*Activity*: Count up the lines holding "agent" in the material, then reply with only the number.

*Recorded information*:
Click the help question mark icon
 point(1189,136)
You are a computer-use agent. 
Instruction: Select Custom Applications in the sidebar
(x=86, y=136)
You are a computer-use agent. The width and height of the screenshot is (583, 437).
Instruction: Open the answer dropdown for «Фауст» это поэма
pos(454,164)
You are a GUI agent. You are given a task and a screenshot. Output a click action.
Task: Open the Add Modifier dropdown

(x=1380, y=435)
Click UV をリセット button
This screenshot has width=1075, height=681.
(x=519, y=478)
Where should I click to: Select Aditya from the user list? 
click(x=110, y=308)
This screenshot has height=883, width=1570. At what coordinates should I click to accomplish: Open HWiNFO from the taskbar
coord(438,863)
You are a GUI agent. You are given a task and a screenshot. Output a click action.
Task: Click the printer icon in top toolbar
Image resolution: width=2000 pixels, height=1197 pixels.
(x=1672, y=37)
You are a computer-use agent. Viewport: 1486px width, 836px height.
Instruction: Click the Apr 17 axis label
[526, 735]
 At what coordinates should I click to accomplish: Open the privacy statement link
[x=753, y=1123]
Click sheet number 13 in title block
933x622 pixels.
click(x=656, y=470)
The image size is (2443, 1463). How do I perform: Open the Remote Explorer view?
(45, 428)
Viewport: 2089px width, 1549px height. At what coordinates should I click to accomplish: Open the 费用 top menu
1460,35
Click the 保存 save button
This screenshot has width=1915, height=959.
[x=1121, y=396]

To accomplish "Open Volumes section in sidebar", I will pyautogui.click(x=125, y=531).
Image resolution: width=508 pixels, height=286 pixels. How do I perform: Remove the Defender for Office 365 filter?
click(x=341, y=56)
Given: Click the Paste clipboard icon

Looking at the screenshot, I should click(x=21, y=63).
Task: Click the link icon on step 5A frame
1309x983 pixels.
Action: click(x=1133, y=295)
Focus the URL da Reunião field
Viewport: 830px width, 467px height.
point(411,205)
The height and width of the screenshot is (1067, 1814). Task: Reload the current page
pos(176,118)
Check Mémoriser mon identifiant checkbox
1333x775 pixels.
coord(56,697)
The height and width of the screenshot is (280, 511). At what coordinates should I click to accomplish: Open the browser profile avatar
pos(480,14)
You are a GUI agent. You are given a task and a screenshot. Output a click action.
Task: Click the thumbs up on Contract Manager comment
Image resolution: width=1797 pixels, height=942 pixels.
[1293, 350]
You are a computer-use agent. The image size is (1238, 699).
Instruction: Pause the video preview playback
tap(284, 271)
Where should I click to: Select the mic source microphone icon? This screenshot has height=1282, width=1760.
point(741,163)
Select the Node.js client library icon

*Answer for the task*: 7